The Hyderabad State, which was the premier princely state of India, covered an area of 82,698 square miles. Upon the outbreak of World War I in Europe in 1914, the then Nizam, Mir Osman Ali Khan, placed the resources of his state and its troops at the disposal of George V and of the British government. The first thing he did was make a £400,000 contribution towards the war expenses. He also paid, in particular, the entire cost incurred during the war by the regiment of Imperial Service Troops maintained by his own state and by the 20th Deccan Horse. The former was dispatched to Egypt in 1914 and remained in service there and in Palestine throughout the war. During the service, it saw action several times and sustained a number of casualties.

George V

The state also deputed 100 rough-riders and 2 officers to Mathura in 1915 to train horses for the cavalry throughout the war. It appointed assistant recruiting officers, financed all recruiting expenses, and recruited 5,000 men for the Indian Army by June 1918. It also permitted European and Anglo-Indian civil officers to join the army while retaining their civil appointments, pension rights and receiving allowances, and granted special leave and pay concessions to government employees undergoing Indian Defence Force training. The state also re-armed the 20th Deccan Horse with new-pattern swords at the cost of Rs. 10,000, provided chargers to its six officers, and sold the Government of India 167 mules, 150 cavalry horses and 35 artillery horses.

The state also loaned 50 lakhs in silver bullion to the Government of India in 1918, and its mint stamp department printed and supplied, free of charge, the Madras War Fund Stamps and the Hyderabad Ladies' War Relief Association Stamps.
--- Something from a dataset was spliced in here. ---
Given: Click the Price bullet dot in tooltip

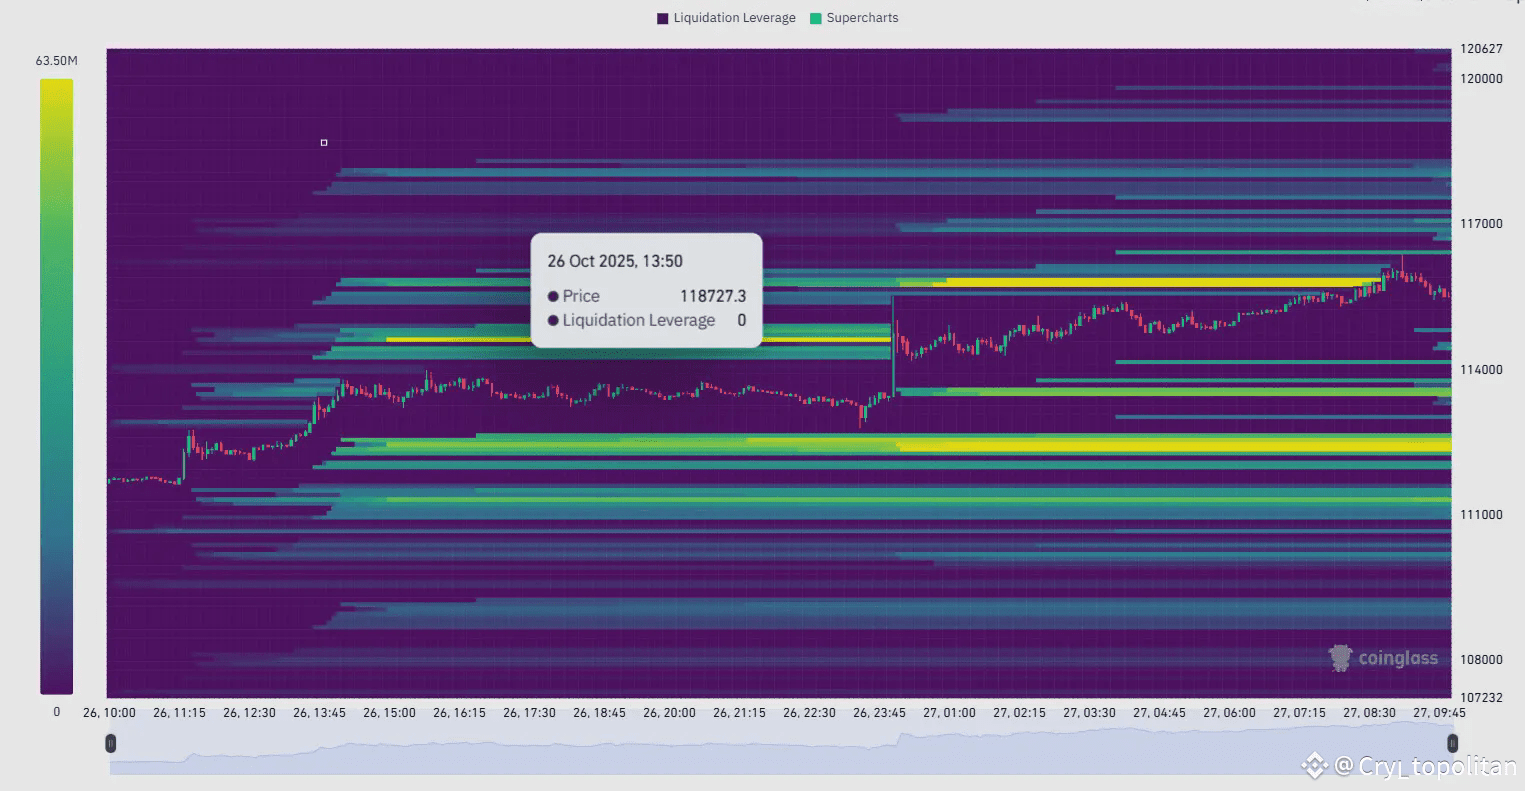Looking at the screenshot, I should [553, 296].
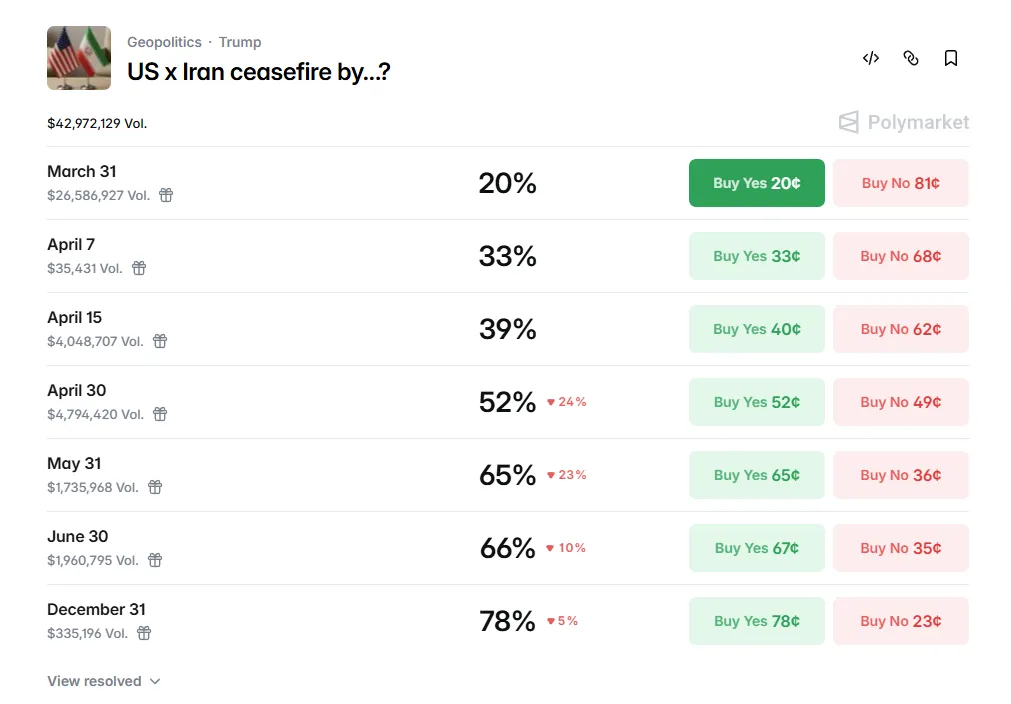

The state made the following financial contributions towards the war effort:

| No. | Description | Type | Amount (Rs.) | Reference |
| 1 | 4% loan of 1916–1917 | Subscriptions to the War Loans | 39,00,000 |  |
| 2 | 5% loan of 1929–1947 | 75,00,000 |
| 3 | 5½% War Bonds repayable in 1921 | 50,00,000 |
| 4 | Contribution towards payment of the war charges of the 20th Deccan Horse and 1st Hyderabad Imperial Service Cavalry | Free gifts | 1,53,00,000 |
| 5 | Contribution towards the Prince of Wales's Relief Fund | 1,00,000 |
| 6 | Contribution to the Imperial Relief Fund of India | 1,00,000 |
| 7 | Contribution to the admiralty in aid of the Anti-Submarine Campaign | 15,00,000 |
| 8 | Special donation towards the prosecution of the war | 15,00,000 |
| 9 | Contribution from the "Our Day" collections to the Red Cross | 1,00,000 |
| 10 | Contribution to Their Majesties for the relief of sufferers from the war on the occasion of their 25th wedding anniversary | 3,75,000 |
| 11 | Share of the expenditure of Hospital Ship Loyalty | 2,00,000 |
| 12 | Other subscriptions | Subscriptions | 1,44,000 |

== Origin ==
This special style of Exalted Highness originated on 24 January 1918, when George V, in recognition of the help provided and services rendered by Mir Osman Ali Khan and his state during World War I, singled him out from the rest of the ruling princes of India and conferred upon him this style as a hereditary distinction.

== Text ==
The text of the letter dated 24 January 1918, which George V wrote from Buckingham Palace to Mir Osman Ali Khan to confer this style on him, is below:
Your Exalted Highness,

It has given me great satisfaction to show my appreciation of the eminent services which you have rendered to my Empire during the War by conferring upon you the special style of "Exalted Highness" and by confirming to you formally the honourable title of "Faithful Ally" of the British Government by which Your Exalted Highness and your predecessors have long emphasized your loyalty to my ancestors and myself. Following the high example of your illustrious predecessors at the time of the signature of the early treaties between the British Government and the Hyderabad State and afterwards in the days of the Indian Mutiny, Your Exalted Highness has again given in your own person clear proof of your right to bear that historic title. In the prominent position enjoyed by Your Exalted Highness as the leading Muhammadan Prince of India, your loyalty was displayed in the early months of the present war by the issue of a Proclamation enjoining on your subjects and impressing on your co-religionists throughout India the duty of firm and steadfast devotion to my Throne and Empire. The munificent contribution made by Your Exalted Highness from time to time for objects connected with the war have borne striking and public testimony to the strength of the enduring bond which unites the destinies of Great Britain and Hyderabad.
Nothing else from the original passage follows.